── ENTRIES SUPPLIED ──

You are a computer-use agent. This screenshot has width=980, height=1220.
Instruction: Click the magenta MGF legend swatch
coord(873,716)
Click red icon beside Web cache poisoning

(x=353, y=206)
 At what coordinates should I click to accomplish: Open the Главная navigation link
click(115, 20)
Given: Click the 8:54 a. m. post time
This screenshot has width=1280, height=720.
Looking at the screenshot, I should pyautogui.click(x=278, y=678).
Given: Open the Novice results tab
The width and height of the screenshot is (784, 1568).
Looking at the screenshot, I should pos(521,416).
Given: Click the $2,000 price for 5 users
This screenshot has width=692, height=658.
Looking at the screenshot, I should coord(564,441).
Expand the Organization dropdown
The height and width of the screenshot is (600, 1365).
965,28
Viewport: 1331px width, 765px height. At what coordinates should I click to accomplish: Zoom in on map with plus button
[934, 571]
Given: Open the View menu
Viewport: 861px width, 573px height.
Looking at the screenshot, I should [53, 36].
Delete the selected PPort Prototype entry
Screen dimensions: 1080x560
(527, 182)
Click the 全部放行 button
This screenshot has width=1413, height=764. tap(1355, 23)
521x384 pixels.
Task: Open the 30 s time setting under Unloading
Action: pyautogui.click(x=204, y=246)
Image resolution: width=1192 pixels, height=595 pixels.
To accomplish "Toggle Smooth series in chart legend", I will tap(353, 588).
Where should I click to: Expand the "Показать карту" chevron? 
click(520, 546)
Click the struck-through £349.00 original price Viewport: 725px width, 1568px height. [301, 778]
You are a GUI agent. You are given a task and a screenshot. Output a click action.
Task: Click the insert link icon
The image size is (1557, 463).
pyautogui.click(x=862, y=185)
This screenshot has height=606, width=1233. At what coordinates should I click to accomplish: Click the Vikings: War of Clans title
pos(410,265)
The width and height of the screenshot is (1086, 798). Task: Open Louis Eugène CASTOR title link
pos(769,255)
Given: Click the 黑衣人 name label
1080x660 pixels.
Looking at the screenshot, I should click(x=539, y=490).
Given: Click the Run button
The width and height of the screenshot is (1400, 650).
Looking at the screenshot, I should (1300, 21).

───

**TASK DESCRIPTION**
Copy out exactly the lines from the one containing "Click the struck-through" through the last line above, keeping both end lines.

**RESPONSE**
Click the struck-through £349.00 original price Viewport: 725px width, 1568px height. [301, 778]
You are a GUI agent. You are given a task and a screenshot. Output a click action.
Task: Click the insert link icon
The image size is (1557, 463).
pyautogui.click(x=862, y=185)
This screenshot has height=606, width=1233. At what coordinates should I click to accomplish: Click the Vikings: War of Clans title
pos(410,265)
The width and height of the screenshot is (1086, 798). Task: Open Louis Eugène CASTOR title link
pos(769,255)
Given: Click the 黑衣人 name label
1080x660 pixels.
Looking at the screenshot, I should click(x=539, y=490).
Given: Click the Run button
The width and height of the screenshot is (1400, 650).
Looking at the screenshot, I should (1300, 21).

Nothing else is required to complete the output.